Reminiscences from Poland, 2

If you read Reminiscenses from Poland, you know that I reached Bełchatów, almost without mishap.  Immediately I was enveloped in a warm Zawady welcome, in the place that Dad once called home.  His only remaining sister, Aunt Lusia, lives there still, daughters and grandchildren close at hand.  A long summer evening was spent in her garden, rabbits proliferating, and a cardboard box sheltering the tiniest kittens you ever saw.  I could feel my ankles being bitten, the pond and the sultry air an open invitation.  All in a good cause.  Her arm tucked through mine, we took a gentle turn beneath the apple trees.  Not long since she was in hospital, with family fearful that she would not recover.

As darkness fell and eyes began to droop, I was returned to cousin Jadzia’s house.  Halfway through my Polish adventure.  I had scoured timetables, and lost sleep over how I would get from Bełchatów to Kraków.  In the event, the problem was solved for me.  Jadzia’s daughter Ania and family were driving to the Tatry Mountains, south of Kraków, for a few days holiday.  If I didn’t mind being a bit squashed, they would take me with them and break the journey at Adam’s house.  I’ve never been one to mind a squeeze.  And so it was that me and 2 little girls, with 2 sunhats and a furry green frog, shared the back seat on a 4 hour journey.

We took the scenic route to avoid roadworks, but it was market day in Radomsko, and the car crawled beside the brimming stalls.  Once out in gently rolling countryside, Hubert slipped a CD in and we sang along to Polish nursery rhymes.  Two year old Nadia’s eyes sparkled as she sang, but all of a sudden they were filled with distress and she was being sick.  Swerving off the road into a field, operation clean up began.  “She’s never done that before” Hubert ruefully observed.  “She’s normally a good traveler”.  Five minutes later, in fresh clothes, she was beaming again, and munching a bag of crisps.

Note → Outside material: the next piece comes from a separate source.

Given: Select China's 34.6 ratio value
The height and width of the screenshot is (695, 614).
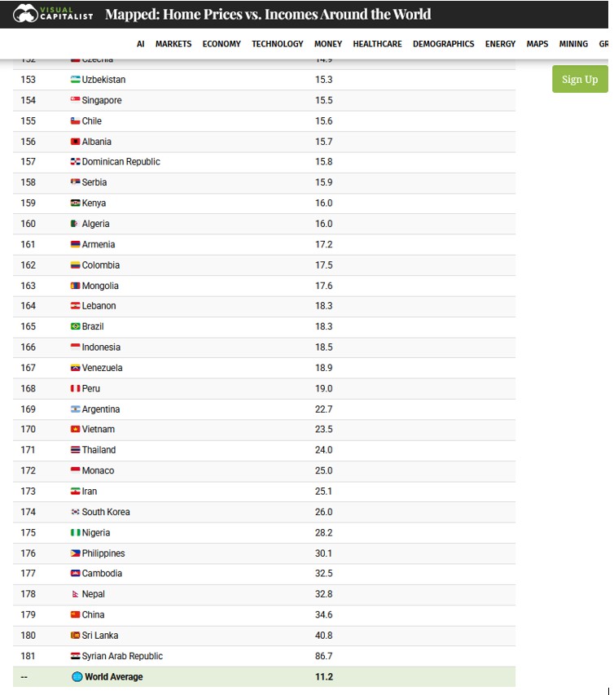Looking at the screenshot, I should [x=324, y=614].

At Adam’s house all was suspiciously quiet.  No sign of the two little boys who lived there, but the playroom overflowed with toys.  A lovely respite for two little girls, who didn’t stop till every shelf and cupboard was empty and there was no space to play.  Out into the garden for a quick burn off energy then, fuelled with coffee and cake, Mum and Dad round them up.  Time to say goodbye….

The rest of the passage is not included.